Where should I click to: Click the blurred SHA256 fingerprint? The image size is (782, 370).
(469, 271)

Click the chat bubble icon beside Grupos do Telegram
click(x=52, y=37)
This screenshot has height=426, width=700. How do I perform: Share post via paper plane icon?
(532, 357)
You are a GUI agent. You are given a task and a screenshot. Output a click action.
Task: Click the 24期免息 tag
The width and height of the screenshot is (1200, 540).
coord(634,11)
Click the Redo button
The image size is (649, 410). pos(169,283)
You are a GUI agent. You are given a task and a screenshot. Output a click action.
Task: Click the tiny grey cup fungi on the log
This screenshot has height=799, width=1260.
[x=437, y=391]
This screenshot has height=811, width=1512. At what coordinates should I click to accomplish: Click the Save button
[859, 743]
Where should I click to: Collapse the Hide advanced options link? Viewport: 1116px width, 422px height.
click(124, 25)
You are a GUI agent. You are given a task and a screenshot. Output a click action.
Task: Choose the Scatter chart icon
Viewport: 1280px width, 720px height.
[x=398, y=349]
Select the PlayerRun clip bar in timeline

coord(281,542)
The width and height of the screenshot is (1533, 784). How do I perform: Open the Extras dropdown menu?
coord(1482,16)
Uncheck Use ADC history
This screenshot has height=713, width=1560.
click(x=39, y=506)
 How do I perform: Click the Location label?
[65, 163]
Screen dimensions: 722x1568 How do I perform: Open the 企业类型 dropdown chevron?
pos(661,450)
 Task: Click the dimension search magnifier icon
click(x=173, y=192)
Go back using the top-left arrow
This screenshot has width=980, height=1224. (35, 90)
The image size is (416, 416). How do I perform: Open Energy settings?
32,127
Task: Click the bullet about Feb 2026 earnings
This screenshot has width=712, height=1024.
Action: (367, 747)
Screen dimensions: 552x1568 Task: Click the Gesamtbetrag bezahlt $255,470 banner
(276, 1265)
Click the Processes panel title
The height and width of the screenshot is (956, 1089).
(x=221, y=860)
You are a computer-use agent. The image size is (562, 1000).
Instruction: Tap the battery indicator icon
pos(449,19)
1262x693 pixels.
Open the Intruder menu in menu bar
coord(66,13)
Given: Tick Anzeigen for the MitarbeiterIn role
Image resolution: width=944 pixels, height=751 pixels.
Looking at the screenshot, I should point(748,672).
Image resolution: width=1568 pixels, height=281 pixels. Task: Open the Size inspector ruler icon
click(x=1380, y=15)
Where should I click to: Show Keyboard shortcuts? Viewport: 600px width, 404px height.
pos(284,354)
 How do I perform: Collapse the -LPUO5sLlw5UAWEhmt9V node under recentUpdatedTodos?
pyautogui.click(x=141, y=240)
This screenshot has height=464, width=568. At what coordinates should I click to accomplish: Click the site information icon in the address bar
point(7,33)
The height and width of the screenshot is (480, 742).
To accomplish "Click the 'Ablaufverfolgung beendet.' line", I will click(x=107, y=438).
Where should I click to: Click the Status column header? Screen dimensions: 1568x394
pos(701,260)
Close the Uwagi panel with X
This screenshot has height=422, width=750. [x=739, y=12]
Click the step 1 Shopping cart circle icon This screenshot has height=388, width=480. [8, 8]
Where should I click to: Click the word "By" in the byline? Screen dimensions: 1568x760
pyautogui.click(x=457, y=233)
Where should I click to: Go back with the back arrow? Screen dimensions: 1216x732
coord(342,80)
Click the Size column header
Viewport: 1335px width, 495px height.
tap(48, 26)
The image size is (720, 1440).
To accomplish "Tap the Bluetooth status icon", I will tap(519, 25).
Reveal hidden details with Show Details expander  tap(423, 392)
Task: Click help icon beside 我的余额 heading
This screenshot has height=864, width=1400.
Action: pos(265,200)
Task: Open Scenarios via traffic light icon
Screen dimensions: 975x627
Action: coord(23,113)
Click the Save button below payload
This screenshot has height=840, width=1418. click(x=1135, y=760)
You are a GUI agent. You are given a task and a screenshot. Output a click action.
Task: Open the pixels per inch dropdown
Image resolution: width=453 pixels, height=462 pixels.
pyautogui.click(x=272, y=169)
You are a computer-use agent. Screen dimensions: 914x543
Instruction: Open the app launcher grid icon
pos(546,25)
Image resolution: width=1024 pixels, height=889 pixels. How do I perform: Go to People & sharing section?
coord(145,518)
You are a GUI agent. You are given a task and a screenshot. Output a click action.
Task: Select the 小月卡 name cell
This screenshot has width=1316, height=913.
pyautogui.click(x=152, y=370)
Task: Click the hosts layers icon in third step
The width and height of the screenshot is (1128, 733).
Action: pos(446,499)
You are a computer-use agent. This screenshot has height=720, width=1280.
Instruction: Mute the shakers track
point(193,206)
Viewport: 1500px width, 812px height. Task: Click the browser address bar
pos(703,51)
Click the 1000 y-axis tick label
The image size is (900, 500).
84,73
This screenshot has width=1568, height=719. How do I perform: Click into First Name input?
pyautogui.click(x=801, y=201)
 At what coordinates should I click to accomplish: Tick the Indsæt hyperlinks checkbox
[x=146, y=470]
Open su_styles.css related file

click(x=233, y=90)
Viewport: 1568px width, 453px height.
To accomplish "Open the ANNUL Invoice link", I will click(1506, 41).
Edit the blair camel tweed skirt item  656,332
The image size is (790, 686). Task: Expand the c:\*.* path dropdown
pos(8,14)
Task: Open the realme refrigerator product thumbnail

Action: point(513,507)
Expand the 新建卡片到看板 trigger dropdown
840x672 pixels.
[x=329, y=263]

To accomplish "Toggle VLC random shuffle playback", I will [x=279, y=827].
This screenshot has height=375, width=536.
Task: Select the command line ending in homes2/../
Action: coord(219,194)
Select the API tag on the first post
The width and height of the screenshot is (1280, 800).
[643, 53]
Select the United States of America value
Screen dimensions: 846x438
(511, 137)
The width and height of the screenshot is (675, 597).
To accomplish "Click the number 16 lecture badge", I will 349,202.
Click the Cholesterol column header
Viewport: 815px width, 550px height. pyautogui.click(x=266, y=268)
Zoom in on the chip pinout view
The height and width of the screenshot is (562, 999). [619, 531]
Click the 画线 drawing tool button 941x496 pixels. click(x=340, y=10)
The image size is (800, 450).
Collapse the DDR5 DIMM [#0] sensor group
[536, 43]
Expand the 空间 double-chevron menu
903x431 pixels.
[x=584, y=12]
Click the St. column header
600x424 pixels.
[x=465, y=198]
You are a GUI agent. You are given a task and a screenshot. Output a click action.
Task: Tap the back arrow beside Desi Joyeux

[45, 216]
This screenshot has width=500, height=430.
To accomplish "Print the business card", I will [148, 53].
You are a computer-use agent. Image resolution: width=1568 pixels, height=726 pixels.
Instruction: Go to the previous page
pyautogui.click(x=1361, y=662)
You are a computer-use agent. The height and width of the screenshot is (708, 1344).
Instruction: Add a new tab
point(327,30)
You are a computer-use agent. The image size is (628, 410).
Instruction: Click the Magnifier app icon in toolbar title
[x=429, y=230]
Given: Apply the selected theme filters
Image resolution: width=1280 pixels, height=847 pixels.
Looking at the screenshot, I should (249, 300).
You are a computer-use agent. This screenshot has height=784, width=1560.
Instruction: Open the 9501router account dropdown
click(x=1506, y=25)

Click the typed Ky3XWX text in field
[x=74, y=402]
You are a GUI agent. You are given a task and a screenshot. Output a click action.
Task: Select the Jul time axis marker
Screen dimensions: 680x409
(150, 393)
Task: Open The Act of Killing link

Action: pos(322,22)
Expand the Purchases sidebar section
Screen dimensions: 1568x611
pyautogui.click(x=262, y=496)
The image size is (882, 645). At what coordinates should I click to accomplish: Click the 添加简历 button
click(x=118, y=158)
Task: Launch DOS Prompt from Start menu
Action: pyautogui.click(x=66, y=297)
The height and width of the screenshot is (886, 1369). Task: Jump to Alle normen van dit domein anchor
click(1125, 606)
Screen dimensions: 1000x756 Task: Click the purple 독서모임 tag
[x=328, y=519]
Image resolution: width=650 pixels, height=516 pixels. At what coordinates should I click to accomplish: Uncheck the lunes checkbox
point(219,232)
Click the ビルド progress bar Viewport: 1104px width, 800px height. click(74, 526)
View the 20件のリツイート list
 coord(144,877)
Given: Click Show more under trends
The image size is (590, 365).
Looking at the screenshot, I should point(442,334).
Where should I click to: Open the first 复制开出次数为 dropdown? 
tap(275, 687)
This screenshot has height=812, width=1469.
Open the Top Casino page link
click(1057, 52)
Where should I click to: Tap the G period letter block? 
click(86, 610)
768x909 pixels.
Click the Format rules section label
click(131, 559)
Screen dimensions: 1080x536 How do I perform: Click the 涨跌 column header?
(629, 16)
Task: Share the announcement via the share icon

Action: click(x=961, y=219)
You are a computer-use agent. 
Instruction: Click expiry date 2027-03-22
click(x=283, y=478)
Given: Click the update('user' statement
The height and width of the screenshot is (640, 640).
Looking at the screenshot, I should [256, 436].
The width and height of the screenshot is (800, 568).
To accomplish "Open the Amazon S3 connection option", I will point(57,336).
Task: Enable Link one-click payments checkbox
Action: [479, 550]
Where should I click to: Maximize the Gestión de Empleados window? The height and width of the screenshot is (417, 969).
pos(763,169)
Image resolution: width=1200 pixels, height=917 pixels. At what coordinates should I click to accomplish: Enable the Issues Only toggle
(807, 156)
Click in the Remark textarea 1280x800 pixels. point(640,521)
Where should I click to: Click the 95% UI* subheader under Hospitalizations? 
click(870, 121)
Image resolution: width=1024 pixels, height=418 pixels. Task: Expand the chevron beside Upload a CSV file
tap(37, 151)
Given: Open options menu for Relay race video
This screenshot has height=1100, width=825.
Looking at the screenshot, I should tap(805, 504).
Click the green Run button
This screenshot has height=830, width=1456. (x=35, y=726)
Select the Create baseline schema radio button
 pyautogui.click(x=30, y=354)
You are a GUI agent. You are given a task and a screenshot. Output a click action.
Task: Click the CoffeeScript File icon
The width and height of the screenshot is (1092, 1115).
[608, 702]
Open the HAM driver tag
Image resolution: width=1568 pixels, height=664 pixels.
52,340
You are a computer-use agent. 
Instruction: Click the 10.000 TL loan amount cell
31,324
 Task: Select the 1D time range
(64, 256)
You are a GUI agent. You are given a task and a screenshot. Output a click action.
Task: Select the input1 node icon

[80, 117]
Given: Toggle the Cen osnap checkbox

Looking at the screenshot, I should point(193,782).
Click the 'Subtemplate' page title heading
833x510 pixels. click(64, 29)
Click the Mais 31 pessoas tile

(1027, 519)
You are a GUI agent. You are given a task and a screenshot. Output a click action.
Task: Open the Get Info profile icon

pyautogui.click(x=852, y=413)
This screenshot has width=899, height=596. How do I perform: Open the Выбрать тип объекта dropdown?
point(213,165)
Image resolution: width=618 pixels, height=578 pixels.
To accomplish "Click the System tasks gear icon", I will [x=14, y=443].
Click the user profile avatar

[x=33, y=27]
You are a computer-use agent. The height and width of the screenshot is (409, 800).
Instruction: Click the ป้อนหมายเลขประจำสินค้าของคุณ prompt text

========

PROMPT |
Within the data above, determine the number of lines that contain the word "axis"; write only that number.

THE COMPLETED TASK |
2